/---
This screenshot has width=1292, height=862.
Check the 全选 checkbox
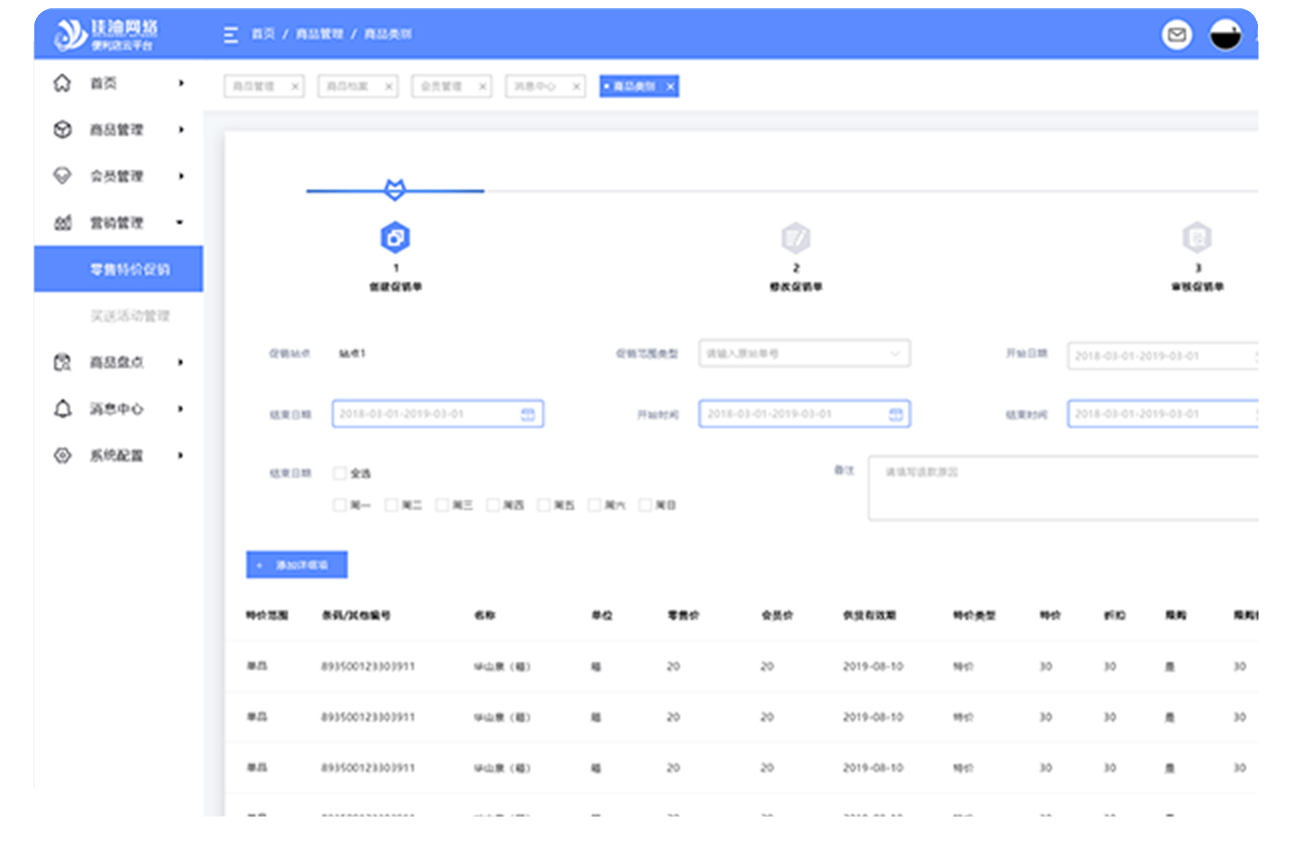click(x=340, y=473)
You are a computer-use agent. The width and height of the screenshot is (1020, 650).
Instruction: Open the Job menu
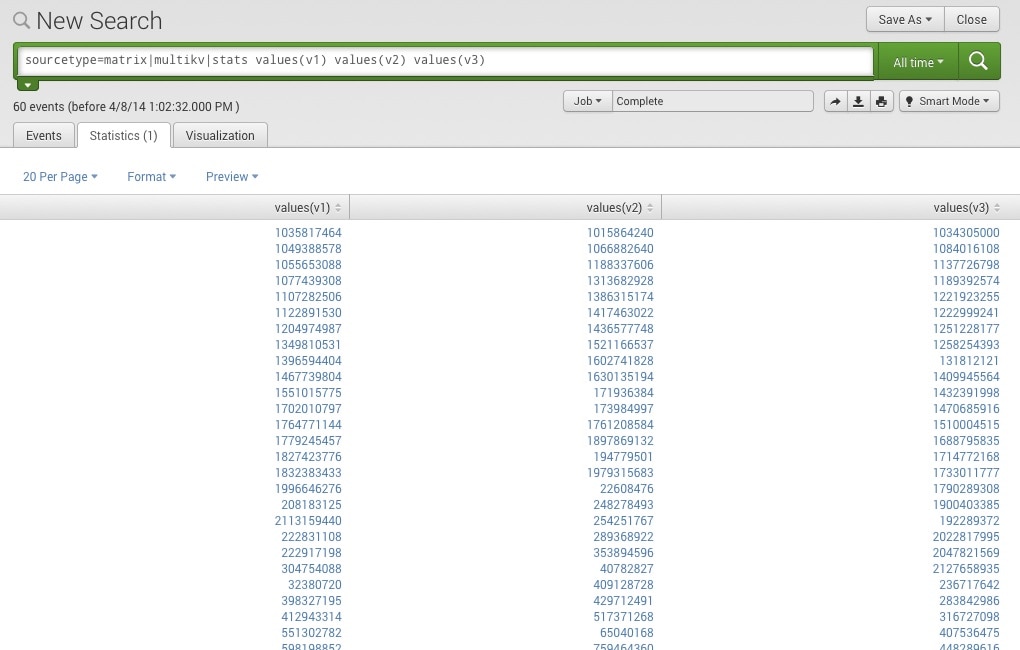[x=587, y=101]

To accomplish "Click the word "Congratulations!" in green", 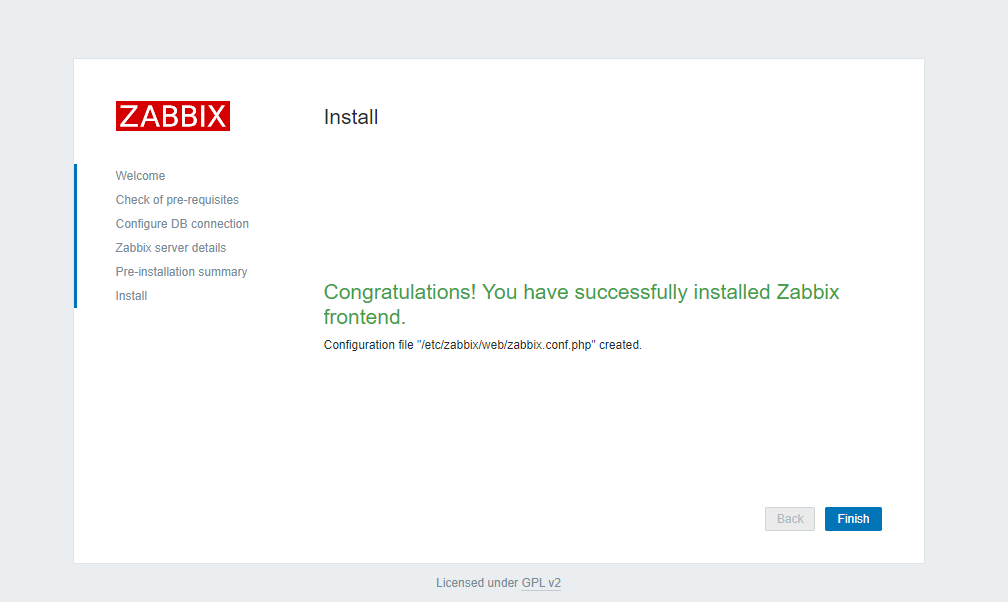I will pyautogui.click(x=399, y=292).
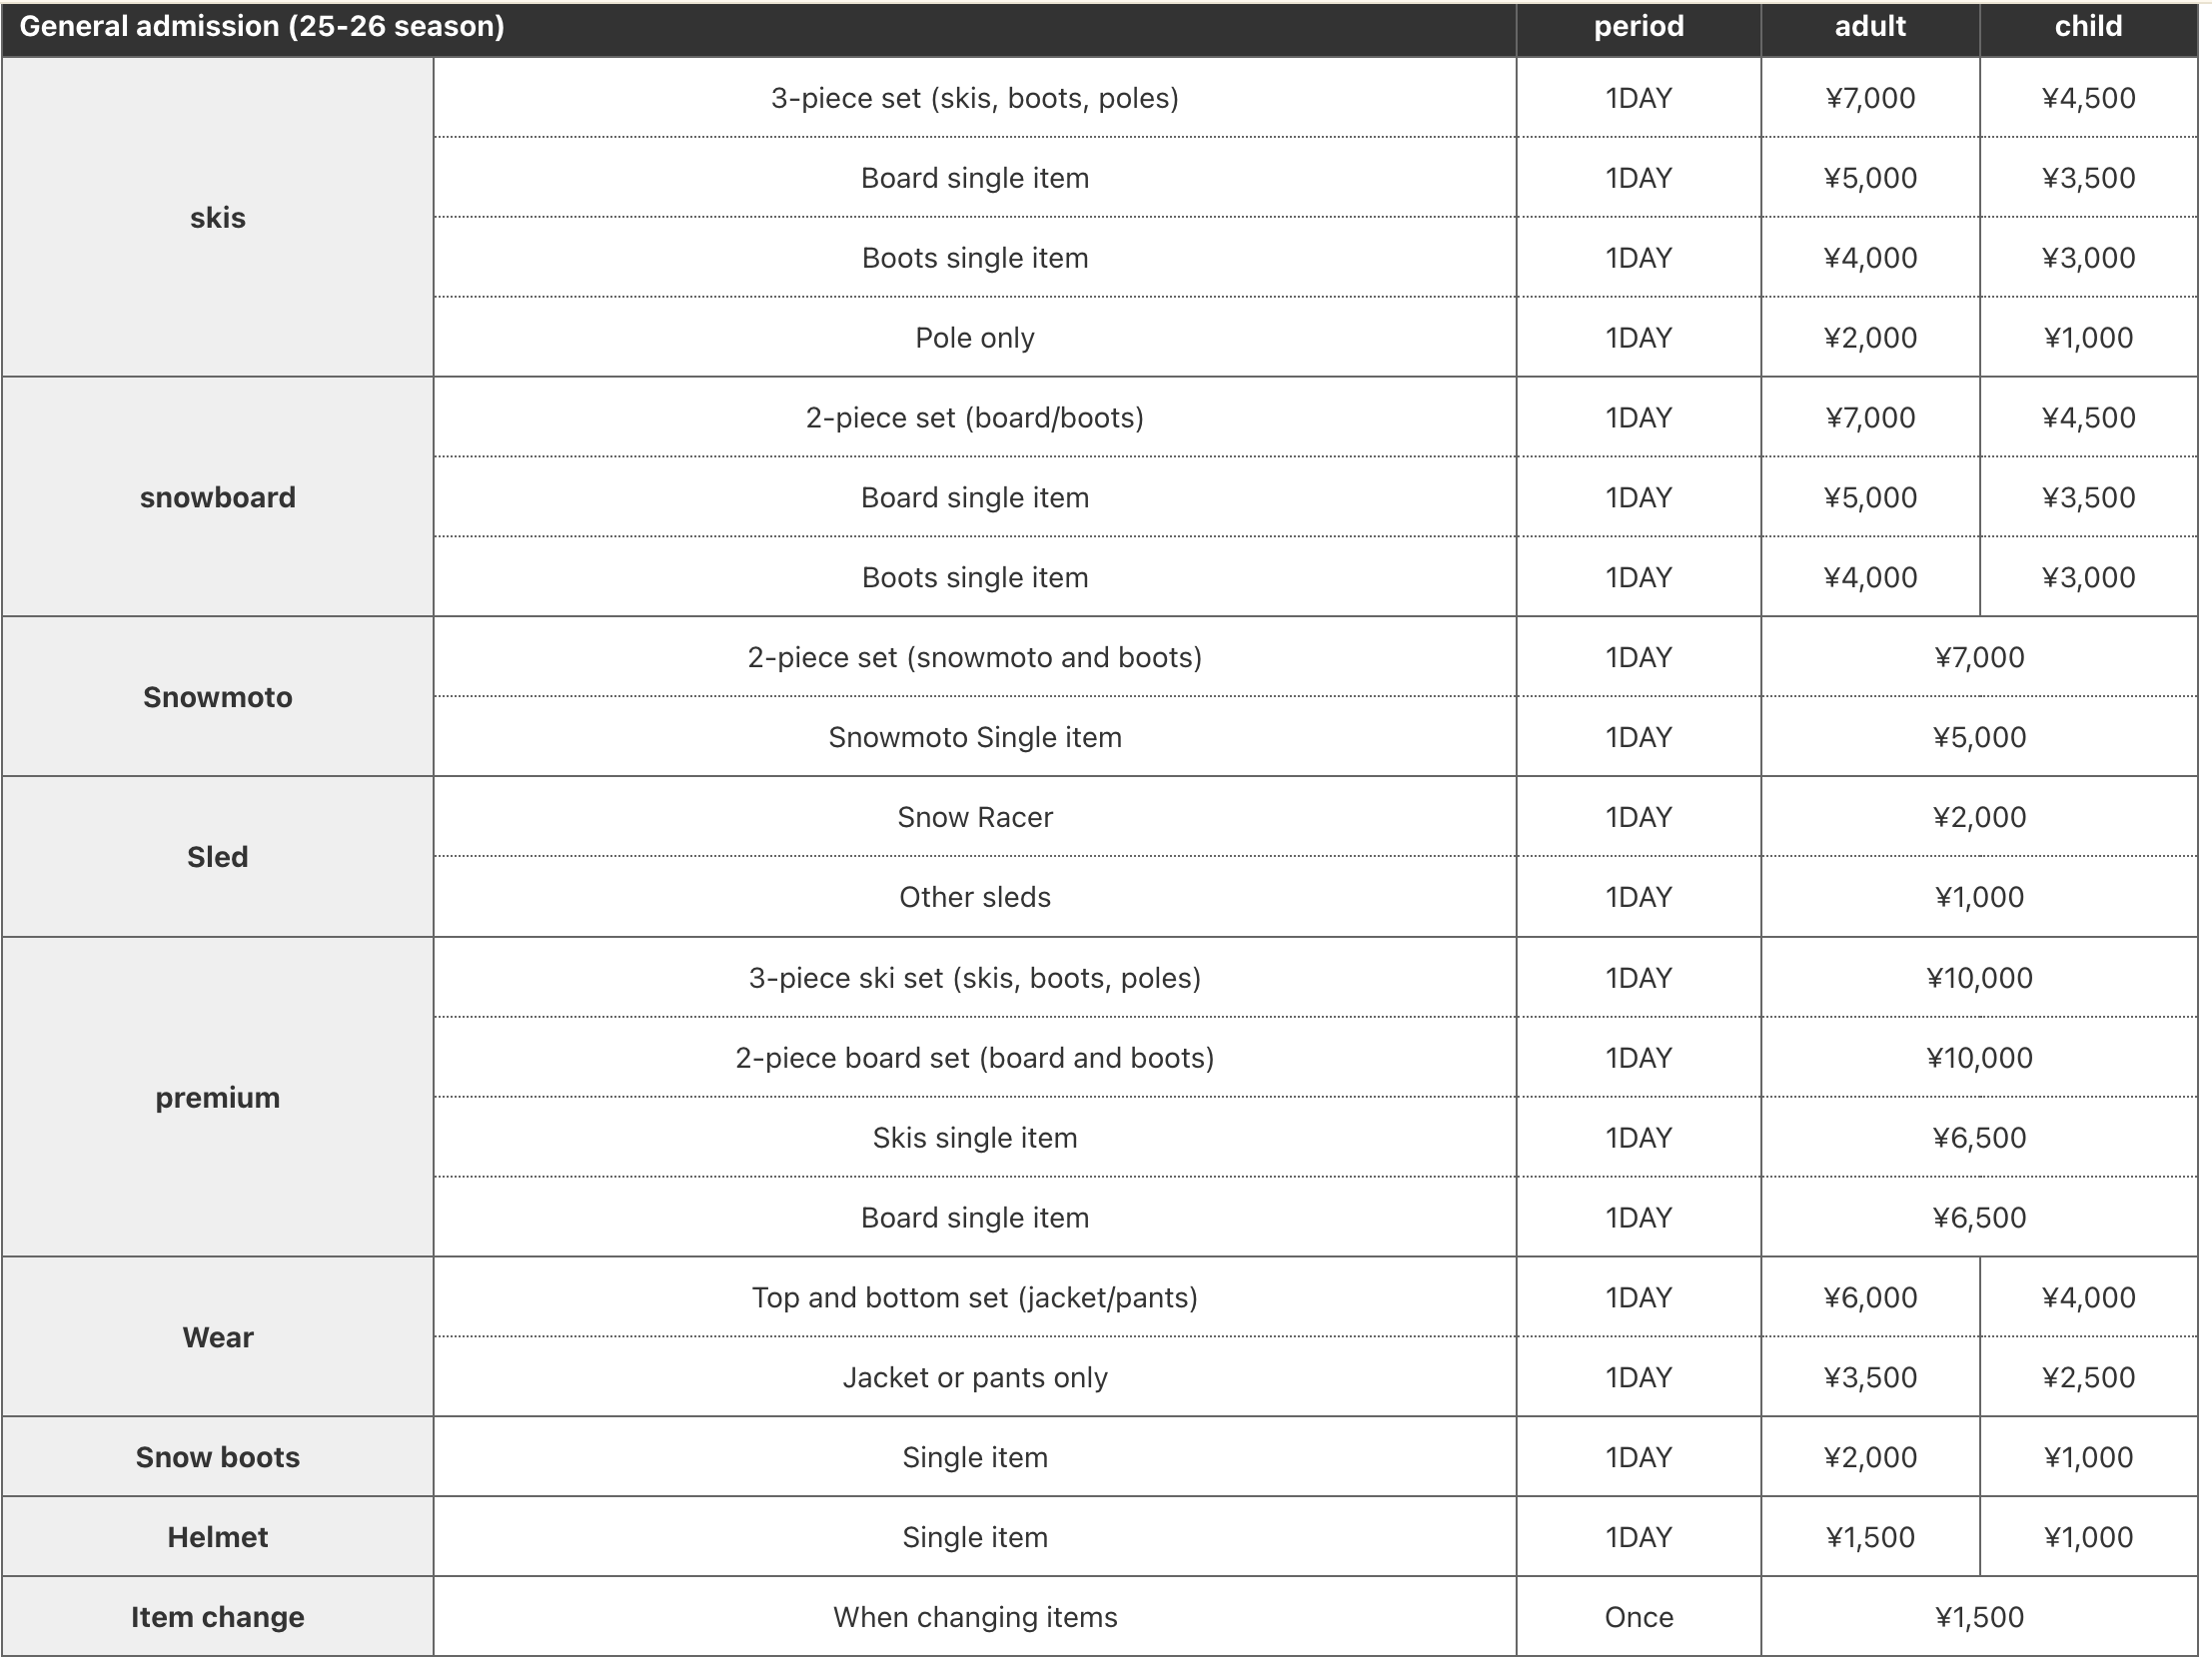
Task: Select the Helmet category cell
Action: coord(217,1538)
\---
→ Brief: Where does the string "width" occur in the data above? Copy every line that holds it.

→ Answer section:
This screenshot has width=1292, height=862.
You are a computer-use agent. The width and height of the screenshot is (1020, 650).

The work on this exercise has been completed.